Data for review -
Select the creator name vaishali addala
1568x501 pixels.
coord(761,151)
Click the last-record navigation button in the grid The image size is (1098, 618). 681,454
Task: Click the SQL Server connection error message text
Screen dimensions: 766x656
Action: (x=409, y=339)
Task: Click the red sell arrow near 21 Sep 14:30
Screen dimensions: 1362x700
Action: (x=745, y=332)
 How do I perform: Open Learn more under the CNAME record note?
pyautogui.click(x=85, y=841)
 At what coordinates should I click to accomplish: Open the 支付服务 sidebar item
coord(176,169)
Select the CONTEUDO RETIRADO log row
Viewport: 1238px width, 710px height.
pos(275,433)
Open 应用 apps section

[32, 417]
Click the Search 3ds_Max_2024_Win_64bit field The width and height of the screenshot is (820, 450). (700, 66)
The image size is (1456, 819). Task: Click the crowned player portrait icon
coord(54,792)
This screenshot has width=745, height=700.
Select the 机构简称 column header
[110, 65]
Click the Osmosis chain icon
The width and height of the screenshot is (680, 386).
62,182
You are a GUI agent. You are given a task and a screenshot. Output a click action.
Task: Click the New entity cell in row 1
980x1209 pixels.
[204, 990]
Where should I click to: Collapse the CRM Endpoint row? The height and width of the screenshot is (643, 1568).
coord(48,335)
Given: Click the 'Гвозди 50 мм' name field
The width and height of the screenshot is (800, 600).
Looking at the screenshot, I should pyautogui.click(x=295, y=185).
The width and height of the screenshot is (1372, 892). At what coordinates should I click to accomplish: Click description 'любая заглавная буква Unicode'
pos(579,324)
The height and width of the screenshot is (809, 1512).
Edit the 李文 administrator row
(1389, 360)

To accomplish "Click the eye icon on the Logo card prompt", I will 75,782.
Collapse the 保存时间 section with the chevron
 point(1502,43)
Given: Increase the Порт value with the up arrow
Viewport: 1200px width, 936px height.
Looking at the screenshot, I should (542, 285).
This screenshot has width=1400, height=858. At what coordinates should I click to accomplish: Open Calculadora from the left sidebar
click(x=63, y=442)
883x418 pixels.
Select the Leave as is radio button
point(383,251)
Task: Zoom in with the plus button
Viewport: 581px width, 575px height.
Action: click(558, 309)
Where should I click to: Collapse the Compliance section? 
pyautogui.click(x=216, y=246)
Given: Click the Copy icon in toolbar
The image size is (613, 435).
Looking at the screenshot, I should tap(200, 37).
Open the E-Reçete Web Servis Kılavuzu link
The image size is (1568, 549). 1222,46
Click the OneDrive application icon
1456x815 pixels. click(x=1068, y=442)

Problem description - Taking the entries above, write out exactly the lines starting with the line containing "Given: Increase the" and going on through the line containing "Task: Zoom in with the plus button", both included, and nothing else.

Task solution -
Given: Increase the Порт value with the up arrow
Viewport: 1200px width, 936px height.
Looking at the screenshot, I should (542, 285).
This screenshot has width=1400, height=858. At what coordinates should I click to accomplish: Open Calculadora from the left sidebar
click(x=63, y=442)
883x418 pixels.
Select the Leave as is radio button
point(383,251)
Task: Zoom in with the plus button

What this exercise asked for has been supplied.